New Green Bo

Thursday, February 8th, 2007 | All Things, Eats

I miss the soup dumplings at the now-closed Joe’s Ginger on Mott (though the Pell Street branch remains.)

Soup dumplings, the Shanghainese onion-shaped pouches of crab, ground pork and broth, seemed to multiply across the city about ten years ago, with Joe’s Shanghai at the epicenter of the explosion. There were owner Joe Si’s sanctioned spinoffs and a huge resurgent interest in Shanghai cuisine overall, which benefited such restaurants as Goody’s (co-owned by Si’s sister, Susan Chan), Evergreen Shanghai Restaurant, and today’s lunchtime venue: New Green Bo on Bayard Street. Though the culinary fad may have cooled a bit since its turn-of-the-century heydey, the dumplings still inspire a diehard following, and debate continues to this day about the city’s best. (Tang Pavilion, really?)

Among their fans is Calvin Trillin, though perhaps for liability reasons, the scalding hot broth-filled dumplings are not a feature of Bud’s “Come Hungry” gastronomic walking tour of downtown, which for the past six years has been one of the most in-demand events of the annual New Yorker Festival.

The New York Times offers this bit of advice:

The safest way is to gently lift the dumpling with chopsticks, clasping it at the pleated area, the strongest part of the dough. Place it on a soupspoon, and carefully nibble a hole in the dumpling wrapper. The soup will flow out into the spoon.
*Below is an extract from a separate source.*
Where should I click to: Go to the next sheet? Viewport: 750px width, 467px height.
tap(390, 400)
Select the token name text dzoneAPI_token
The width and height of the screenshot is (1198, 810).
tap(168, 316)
Then, use the chopsticks to pop the dumpling into your mouth, and drink the soup from the spoon.

New Green Bo’s dumplings were voted the food most “Worth the Risk of Injury” in the inaugural Independent Food Awards in 2005. And their much-heralded scallion pancakes aren’t bad either.

Scallion Pancake

Soup Dumplings

NGB’s workers, assembling stacked, cabbage-lined steamer trays of their authentically delicate-skinned dumplings for the dinner rush:

NGB Dumpling Makers

NGB Dumpling Makers

There are 2 Comments ... New Green Bo

Qsoz
February 20, 2007

My favorite part of that Slate article:

“Northern China (especially Dongbei and Shangdong), bordering Korea, is a tough place where the people often resemble Koreans and share a similar intransigent personality.”

🙂

vipnyc
February 22, 2007

Oh, those intransigent Koreans!

Go for it ...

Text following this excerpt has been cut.